You can then hit port 8081 on your docker host to load the application.

The command-line for docker run here is just an example; for example, I’m passing --rm so that if you run this example just so that it won’t clutter up your container list. Your environment will have its own way to call docker run, how to get your VOLUMEs and EXPOSEd ports mapped, and discussing how to orchestrate your containers is out of scope for this post; you can pretty much run it however you like. Everything the image needs is built in at this point.

To review:

1. have a common base container that contains all your non-Python (C libraries and utilities) dependencies. Avoid installing development tools here.
2. use a virtualenv even though you’re in a container to avoid any surprises from the host Python environment
3. have a “build” container that just makes the virtualenv and puts wheel and pip into it, and runs pip wheel
4. run the build container with your application code in a volume as input and a wheelhouse volume as output
5. create an application container by starting from the same base image and, once again not installing any dev tools, pip install all the wheels that you just built, turning off access to PyPI for that installation so it goes quickly and deterministically based on the wheels you’ve built.

While this sample application uses Twisted, it’s quite possible to apply this same process to just about any Python application you want to run inside Docker.

I’ve put a sample project up on Github which contain all the files referenced here, as well as “build” and “run” shell scripts that combine the necessary docker commandlines to go through the full process to build and run this sample app.
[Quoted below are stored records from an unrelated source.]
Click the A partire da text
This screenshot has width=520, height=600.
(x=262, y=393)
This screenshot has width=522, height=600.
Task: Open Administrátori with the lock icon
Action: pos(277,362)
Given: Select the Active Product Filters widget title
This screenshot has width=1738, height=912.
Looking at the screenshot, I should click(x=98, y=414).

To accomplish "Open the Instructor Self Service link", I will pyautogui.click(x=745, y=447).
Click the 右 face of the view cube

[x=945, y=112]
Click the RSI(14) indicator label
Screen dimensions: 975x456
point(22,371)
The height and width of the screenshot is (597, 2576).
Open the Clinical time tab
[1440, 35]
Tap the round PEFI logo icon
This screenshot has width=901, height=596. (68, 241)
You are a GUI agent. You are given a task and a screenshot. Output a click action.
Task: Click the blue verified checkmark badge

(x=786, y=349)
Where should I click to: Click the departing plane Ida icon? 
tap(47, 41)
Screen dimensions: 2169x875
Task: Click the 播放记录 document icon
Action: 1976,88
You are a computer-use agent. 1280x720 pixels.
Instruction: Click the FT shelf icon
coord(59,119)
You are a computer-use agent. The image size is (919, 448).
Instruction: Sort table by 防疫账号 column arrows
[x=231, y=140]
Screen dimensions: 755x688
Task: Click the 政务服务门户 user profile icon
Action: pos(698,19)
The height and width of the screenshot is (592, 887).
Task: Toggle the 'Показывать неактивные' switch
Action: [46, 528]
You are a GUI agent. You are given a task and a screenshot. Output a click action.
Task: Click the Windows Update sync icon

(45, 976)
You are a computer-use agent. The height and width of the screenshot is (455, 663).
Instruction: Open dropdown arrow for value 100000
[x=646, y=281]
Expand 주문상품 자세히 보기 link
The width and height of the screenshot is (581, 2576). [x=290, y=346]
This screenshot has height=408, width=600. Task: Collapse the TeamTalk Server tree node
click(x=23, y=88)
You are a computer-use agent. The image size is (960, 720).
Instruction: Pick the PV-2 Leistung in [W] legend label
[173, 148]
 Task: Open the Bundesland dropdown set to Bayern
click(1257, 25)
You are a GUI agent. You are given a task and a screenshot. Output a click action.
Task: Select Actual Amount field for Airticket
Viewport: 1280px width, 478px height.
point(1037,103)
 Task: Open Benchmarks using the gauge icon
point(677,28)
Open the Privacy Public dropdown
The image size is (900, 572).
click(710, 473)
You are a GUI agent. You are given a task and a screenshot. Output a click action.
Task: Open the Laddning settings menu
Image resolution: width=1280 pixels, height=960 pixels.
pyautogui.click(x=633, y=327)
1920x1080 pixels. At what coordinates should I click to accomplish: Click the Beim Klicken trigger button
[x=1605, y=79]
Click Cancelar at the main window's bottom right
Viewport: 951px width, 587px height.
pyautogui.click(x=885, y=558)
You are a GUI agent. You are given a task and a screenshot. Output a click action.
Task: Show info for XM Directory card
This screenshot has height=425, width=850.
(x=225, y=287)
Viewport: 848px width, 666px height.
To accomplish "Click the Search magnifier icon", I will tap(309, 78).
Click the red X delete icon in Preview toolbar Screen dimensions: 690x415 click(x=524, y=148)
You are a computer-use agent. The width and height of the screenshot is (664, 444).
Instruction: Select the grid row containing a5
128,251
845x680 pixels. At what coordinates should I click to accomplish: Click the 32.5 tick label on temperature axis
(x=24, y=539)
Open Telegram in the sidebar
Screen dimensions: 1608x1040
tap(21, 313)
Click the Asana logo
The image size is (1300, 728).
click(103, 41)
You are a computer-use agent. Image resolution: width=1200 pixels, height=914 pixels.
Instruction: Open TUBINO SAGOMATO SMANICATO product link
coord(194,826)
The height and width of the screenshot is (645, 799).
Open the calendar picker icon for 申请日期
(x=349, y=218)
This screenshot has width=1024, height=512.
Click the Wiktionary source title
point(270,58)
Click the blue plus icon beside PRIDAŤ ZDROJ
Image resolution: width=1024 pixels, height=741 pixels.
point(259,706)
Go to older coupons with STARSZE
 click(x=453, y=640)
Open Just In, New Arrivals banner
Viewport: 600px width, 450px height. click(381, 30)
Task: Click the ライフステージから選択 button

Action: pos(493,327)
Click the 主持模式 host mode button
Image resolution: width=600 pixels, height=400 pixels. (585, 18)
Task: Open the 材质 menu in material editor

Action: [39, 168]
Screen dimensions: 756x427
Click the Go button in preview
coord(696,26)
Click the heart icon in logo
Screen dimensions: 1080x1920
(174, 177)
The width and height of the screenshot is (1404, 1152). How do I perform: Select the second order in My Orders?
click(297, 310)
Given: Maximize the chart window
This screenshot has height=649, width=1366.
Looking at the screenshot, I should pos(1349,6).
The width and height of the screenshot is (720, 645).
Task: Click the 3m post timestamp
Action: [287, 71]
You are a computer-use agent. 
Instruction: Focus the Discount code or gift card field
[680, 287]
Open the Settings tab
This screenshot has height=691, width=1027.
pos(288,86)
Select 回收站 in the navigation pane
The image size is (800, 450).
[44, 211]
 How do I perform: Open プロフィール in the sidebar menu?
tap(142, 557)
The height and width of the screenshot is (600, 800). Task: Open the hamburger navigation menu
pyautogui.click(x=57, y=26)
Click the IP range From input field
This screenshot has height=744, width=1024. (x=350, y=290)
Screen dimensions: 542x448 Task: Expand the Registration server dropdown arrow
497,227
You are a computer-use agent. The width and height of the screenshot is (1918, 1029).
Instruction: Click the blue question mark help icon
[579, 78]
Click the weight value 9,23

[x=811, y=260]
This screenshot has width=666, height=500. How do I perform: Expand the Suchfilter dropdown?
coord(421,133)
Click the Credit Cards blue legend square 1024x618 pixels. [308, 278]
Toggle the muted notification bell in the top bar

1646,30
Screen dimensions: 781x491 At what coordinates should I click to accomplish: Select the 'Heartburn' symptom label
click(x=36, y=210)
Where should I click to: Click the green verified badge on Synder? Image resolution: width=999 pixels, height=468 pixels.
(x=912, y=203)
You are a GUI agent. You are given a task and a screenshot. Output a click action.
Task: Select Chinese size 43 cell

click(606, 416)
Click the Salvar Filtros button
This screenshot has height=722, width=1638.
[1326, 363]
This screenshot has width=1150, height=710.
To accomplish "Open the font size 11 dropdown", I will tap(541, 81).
While it defaults to the PyPy runtime (as most networked Python apps generally should these days, since performance is so much better than CPython), if you have an application with a hard CPython dependency, I’ve also made a branch and pull request on that project for CPython, and you can look at the relatively minor patch required to get it working for CPython as well.

Now that you have a container with an application in it that you might want to deploy, my previous write-up on a quick way to securely push stuff to a production service might be of interest.

(Once again, thanks to my employer, Rackspace, for sponsoring the time for me to write this post. Thanks also to Shawn Ashlee and Jesse Spears for helping me refine these ideas and listening to me rant about them. However, that expression of gratitude should not be taken as any kind of endorsement from any of these parties as to my technical suggestions or opinions here, as they are entirely my own.)